Pixel coordinate grounding data:

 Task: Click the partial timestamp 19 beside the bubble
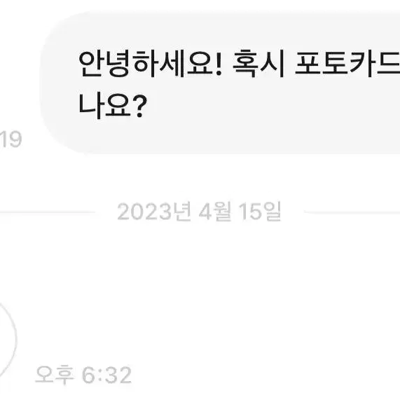[x=11, y=139]
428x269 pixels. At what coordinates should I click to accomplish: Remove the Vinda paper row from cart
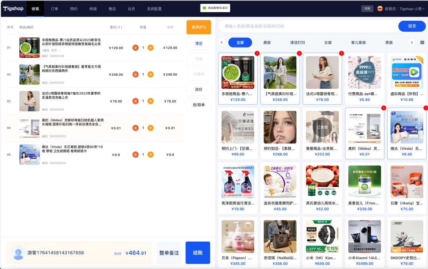(x=136, y=155)
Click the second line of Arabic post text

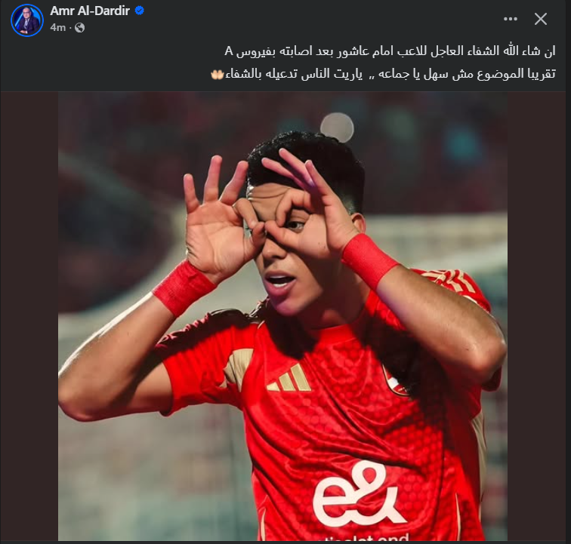coord(383,74)
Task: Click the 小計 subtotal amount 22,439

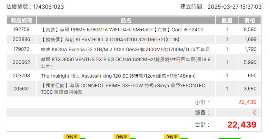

- _About this task_:
Please set down exactly the lines from the one holding "428x269 pixels. At" through the last line of the entries, both ends included, and skip pictures.

- _Solution below_:
428x269 pixels. At what coordinates should I click to accomplish: Remove the Vinda paper row from cart
(x=136, y=155)
Click the second line of Arabic post text

coord(383,74)
Task: Click the 小計 subtotal amount 22,439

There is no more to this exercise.